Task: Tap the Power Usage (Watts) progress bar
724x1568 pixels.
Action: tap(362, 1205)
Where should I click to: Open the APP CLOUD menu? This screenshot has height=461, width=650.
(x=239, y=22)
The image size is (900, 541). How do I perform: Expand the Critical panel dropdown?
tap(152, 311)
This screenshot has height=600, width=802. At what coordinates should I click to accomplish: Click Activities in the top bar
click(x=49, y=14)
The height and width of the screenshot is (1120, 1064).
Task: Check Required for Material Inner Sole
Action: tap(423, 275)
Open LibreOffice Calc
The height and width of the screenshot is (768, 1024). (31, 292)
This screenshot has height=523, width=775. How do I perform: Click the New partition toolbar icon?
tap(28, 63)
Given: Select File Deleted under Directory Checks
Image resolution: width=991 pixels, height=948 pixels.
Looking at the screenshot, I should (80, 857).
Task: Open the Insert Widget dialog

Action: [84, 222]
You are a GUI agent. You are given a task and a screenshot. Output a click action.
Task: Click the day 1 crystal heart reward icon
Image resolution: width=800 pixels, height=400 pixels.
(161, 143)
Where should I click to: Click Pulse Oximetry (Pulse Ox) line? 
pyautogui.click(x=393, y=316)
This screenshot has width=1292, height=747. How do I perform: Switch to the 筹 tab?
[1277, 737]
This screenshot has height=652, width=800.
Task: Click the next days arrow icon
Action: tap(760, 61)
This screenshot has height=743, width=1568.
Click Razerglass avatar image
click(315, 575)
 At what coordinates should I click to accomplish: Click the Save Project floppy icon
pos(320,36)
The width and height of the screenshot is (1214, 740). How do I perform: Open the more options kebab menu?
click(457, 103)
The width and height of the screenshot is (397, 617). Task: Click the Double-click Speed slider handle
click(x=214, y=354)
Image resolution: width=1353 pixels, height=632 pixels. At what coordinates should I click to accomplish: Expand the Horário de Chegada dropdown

Task item: Lines from the one containing "This screenshot has height=743, width=1568." through the end of the data above must be written out exactly, and no other lines are needed.

Answer to this exercise:
This screenshot has height=743, width=1568.
Click Razerglass avatar image
click(315, 575)
 At what coordinates should I click to accomplish: Click the Save Project floppy icon
pos(320,36)
The width and height of the screenshot is (1214, 740). How do I perform: Open the more options kebab menu?
click(457, 103)
The width and height of the screenshot is (397, 617). Task: Click the Double-click Speed slider handle
click(x=214, y=354)
Image resolution: width=1353 pixels, height=632 pixels. At what coordinates should I click to accomplish: Expand the Horário de Chegada dropdown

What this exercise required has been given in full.